John Donovan from Mother Nature Network summarises this elegantly:

"Example: Hindsight bias (also known as the "I knew it all along" bias) is the tendency to think that, looking back on an event, we should have seen it coming - even though there may be no rational reason that we actually should have known what was going to happen."

So what about frequency illusion? Well, the term was coined in 2006 by Arnold Zwicky, a linguist from Stanford University, who claims that frequency illusion is, in fact, two different processes happening at the same time: selective attention and confirmation bias.

The first process, selective attention, comes about when you learn anything new. Basically, when you learn something new, it stays fresh in your mind - you’re paying more attention to it than other things. Because of this, you see it more often when going about your daily life.

However, this very simple, logical process is amped up by confirmation bias, which is a cognitive bias that makes you "search for or interpret information in a way that confirms one's preconceptions, leading to statistical errors", reports ScienceDaily.

This means that your mind is on the look-out for newly learned information because it’s still super fresh and interesting to you.

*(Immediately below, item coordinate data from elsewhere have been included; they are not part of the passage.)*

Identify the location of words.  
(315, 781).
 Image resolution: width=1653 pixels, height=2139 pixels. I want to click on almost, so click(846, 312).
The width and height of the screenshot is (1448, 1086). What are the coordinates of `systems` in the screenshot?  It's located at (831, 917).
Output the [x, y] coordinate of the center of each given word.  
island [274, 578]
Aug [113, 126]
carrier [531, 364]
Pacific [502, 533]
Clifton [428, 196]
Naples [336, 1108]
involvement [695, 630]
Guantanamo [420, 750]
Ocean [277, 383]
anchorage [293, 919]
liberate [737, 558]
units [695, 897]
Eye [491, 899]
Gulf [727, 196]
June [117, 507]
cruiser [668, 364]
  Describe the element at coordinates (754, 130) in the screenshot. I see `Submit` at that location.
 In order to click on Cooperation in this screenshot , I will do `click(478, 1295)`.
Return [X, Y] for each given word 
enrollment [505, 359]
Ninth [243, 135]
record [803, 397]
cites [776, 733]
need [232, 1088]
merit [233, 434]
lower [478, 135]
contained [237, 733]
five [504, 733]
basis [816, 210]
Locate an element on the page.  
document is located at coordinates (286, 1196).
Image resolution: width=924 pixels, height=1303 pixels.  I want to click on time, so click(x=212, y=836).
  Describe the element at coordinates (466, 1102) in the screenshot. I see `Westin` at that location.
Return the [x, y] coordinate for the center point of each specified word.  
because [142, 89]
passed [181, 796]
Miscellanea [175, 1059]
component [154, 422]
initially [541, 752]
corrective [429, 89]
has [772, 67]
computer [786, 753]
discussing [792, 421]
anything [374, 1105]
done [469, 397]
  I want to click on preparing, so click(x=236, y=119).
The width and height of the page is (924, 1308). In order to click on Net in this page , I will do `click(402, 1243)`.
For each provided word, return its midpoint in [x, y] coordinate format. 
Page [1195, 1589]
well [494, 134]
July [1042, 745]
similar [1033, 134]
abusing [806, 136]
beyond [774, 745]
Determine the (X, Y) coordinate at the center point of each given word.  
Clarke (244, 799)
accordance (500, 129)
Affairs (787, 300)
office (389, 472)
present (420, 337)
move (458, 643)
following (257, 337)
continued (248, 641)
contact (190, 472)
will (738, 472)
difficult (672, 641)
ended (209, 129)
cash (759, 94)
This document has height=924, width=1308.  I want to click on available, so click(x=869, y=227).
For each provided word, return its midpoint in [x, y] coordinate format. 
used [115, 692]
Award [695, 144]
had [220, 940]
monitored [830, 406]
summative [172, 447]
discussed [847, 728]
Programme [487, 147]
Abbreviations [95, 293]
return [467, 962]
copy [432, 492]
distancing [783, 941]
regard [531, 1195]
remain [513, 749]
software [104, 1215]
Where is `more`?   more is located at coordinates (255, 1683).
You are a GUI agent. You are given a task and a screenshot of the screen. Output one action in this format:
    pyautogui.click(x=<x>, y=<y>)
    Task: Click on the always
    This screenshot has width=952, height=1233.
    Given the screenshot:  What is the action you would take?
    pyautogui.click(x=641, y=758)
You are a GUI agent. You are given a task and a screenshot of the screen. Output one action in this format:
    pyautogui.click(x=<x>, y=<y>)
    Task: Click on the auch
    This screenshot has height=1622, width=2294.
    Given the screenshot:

At the same time, your mind sees these new words everywhere, thinks that it's weird, and tries to make it fit into some rational system.

 

In other words, because the information is new, you suddenly force yourself to believe that it's new to everyone and has suddenly popped up, when in reality, you’ve just stopped ignoring it.

The name Baader-Meinhof phenomenon actually started as a meme in 1994. Since frequency illusion was coined in 2006, people sort of just came up with a term to describe the weird feeling without having the science behind it. According to Pacific Standard:

"Baader-Meinhof phenomenon was invented in 1994 by a commenter on the St. Paul Pioneer Press' online discussion board, who came up with it after hearing the name of the ultra-left-wing German terrorist group twice in 24 hours. The phrase became a meme on the newspaper’s boards, where it still pops up regularly, and has since spread to the wider Internet."

So there you have it. You actually see new words more often and believe there’s some weird pattern at work because your mind is trying to make sense of new information. It just so happens that most of it is made up.